Huge congrats to
@AIatMeta on the Llama 3.1 release!
Few notes:
Today, with the 405B model release, is the first time that a frontier-capability LLM is available to everyone to work with and build on. The model appears to be GPT-4 / Claude 3.5 Sonnet grade and the weights are open and permissively licensed, including commercial use, synthetic data generation, distillation and finetuning. This is an actual, open, frontier-capability LLM release from Meta. The release includes a lot more, e.g. including a 92-page PDF with a lot of detail about the model:
ai.meta.com/research/publica…
The philosophy underlying this release is in this longread from Zuck, well worth reading as it nicely covers all the major points and arguments in favor of the open AI ecosystem worldview:
"Open Source AI is the Path Forward"
facebook.com/4/posts/1011571…
I like to say that it is still very early days, that we are back in the ~1980s of computing all over again, that LLMs are a next major computing paradigm, and Meta is clearly positioning itself to be the open ecosystem leader of it.

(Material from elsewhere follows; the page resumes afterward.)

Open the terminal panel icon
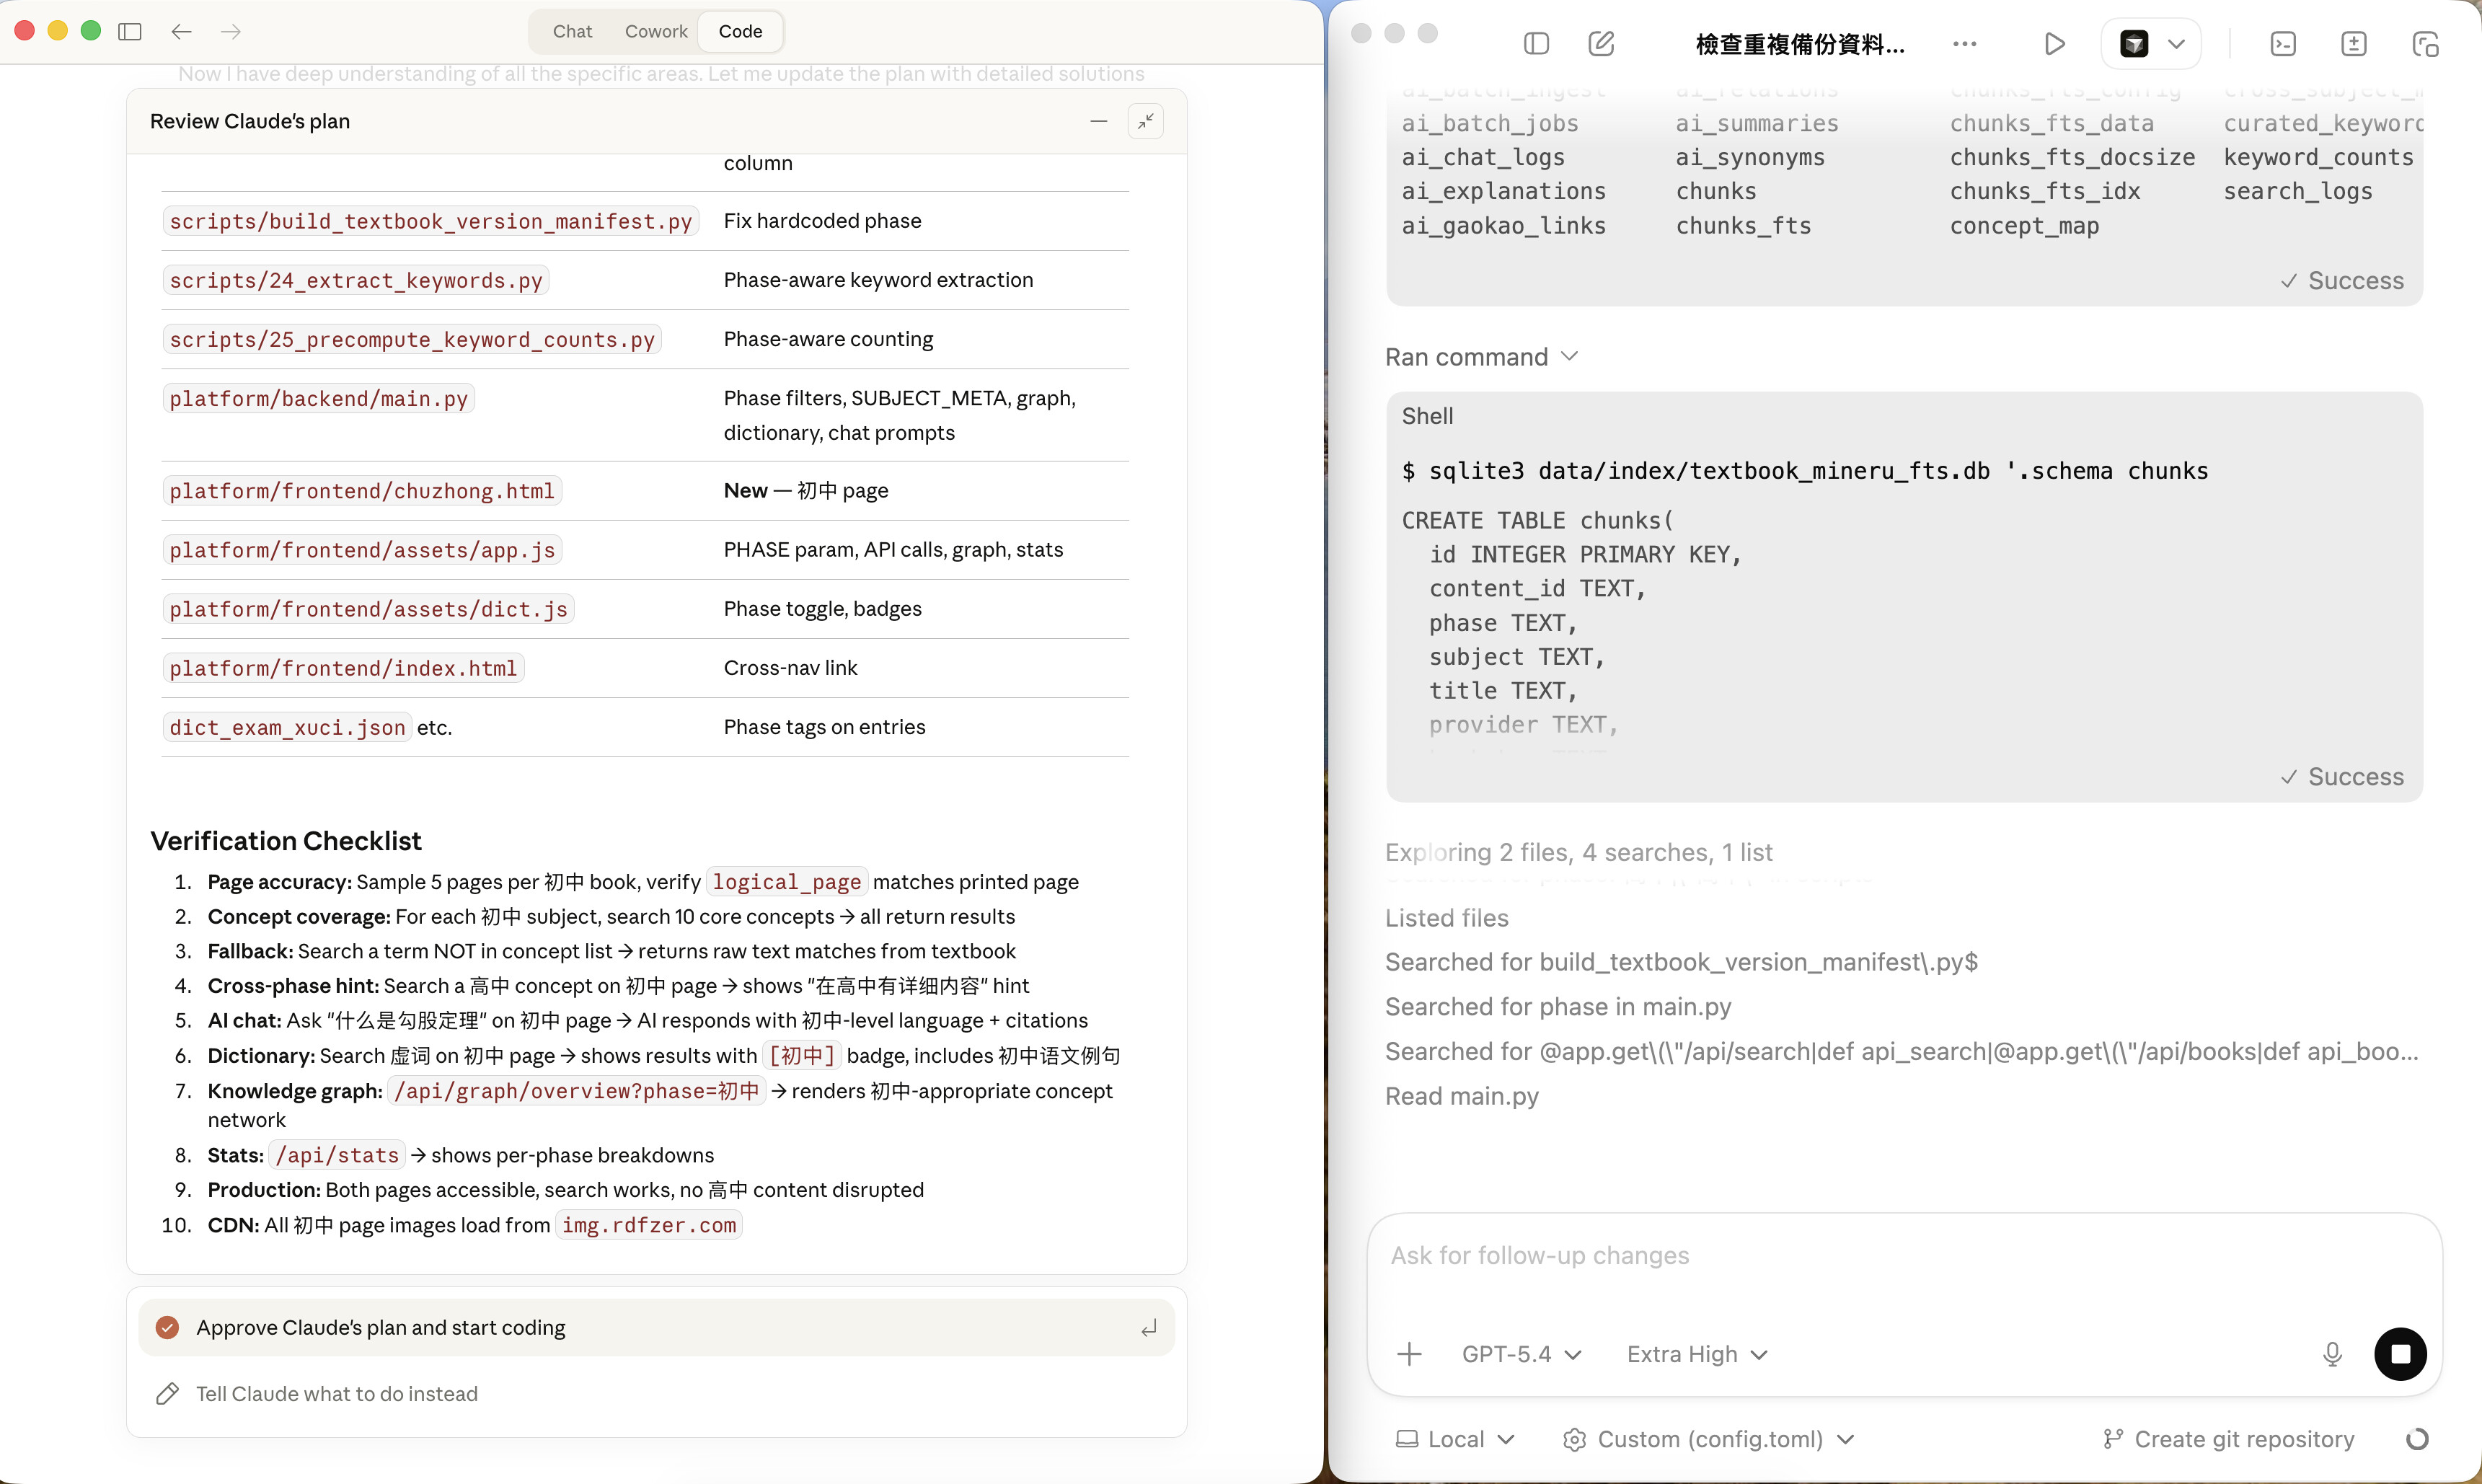2482x1484 pixels. (x=2283, y=43)
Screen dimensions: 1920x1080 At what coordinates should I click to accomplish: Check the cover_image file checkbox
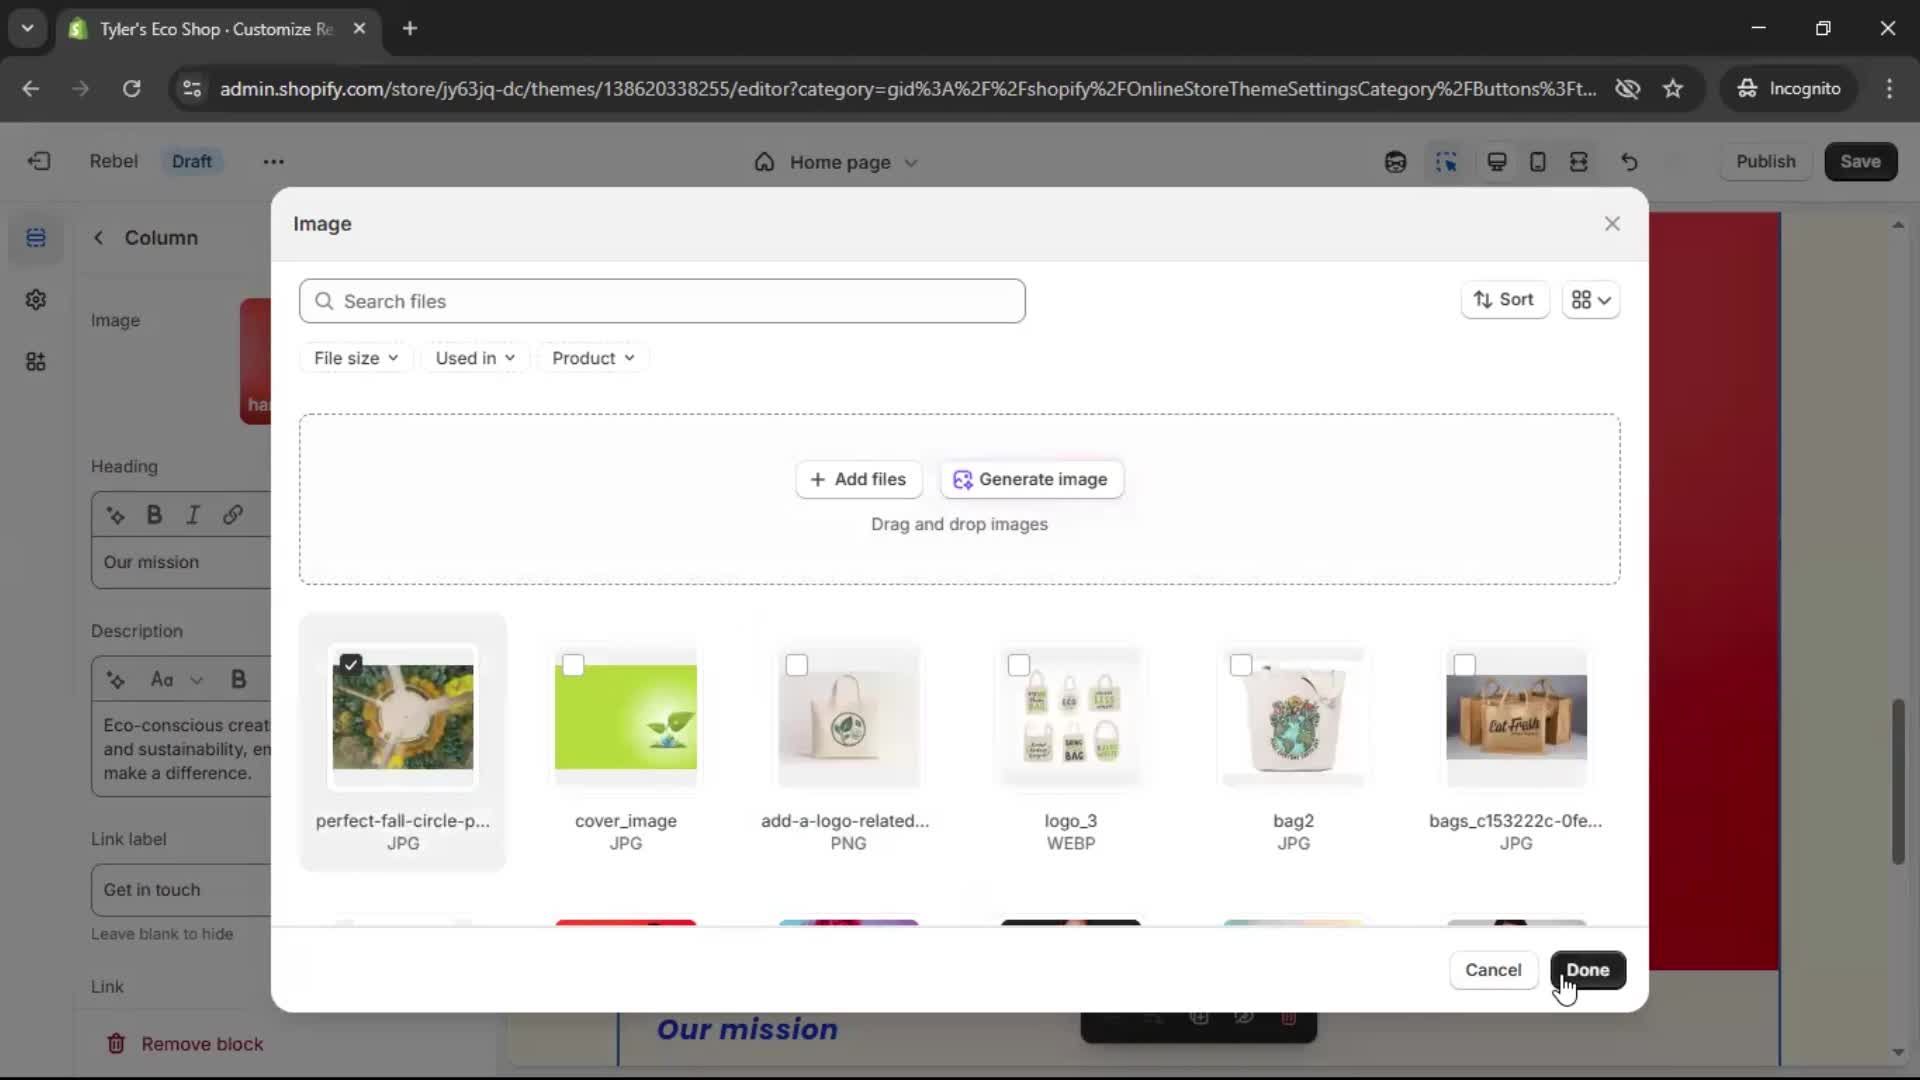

- People will prompt and RAG the models.
- People will finetune the models.
- People will distill them into smaller expert models for narrow tasks and applications.
- People will study, benchmark, optimize.
Open ecosystems also self-organize in modular ways into products apps and services, where each party can contribute their own unique expertise. One example from this morning is
@GroqInc , who built a new chip that inferences LLMs *really fast*. They've already integrated Llama 3.1 models and appear to be able to inference the 8B model ~instantly:
x.com/karpathy/status/181580…
And (I can't seem to try it due to server pressure) the 405B running on Groq is probably the highest capability, fastest LLM today (?).
Early model evaluations look good:
ai.meta.com/blog/meta-llama-… x.com/alexandr_wang/status/1…
Pending still is the "vibe check", look out for that on X / r/LocalLlama over the next few days (hours?).
I expect the closed model players (which imo have a role in the ecosystem too) to give chase soon, and I'm looking forward to that.
There's a lot to like on the technical side too, w.r.t. multilingual, context lengths, function calling, multimodal, etc. I'll post about some of the technical notes a bit later, once I make it through all the 92 pages of the paper :)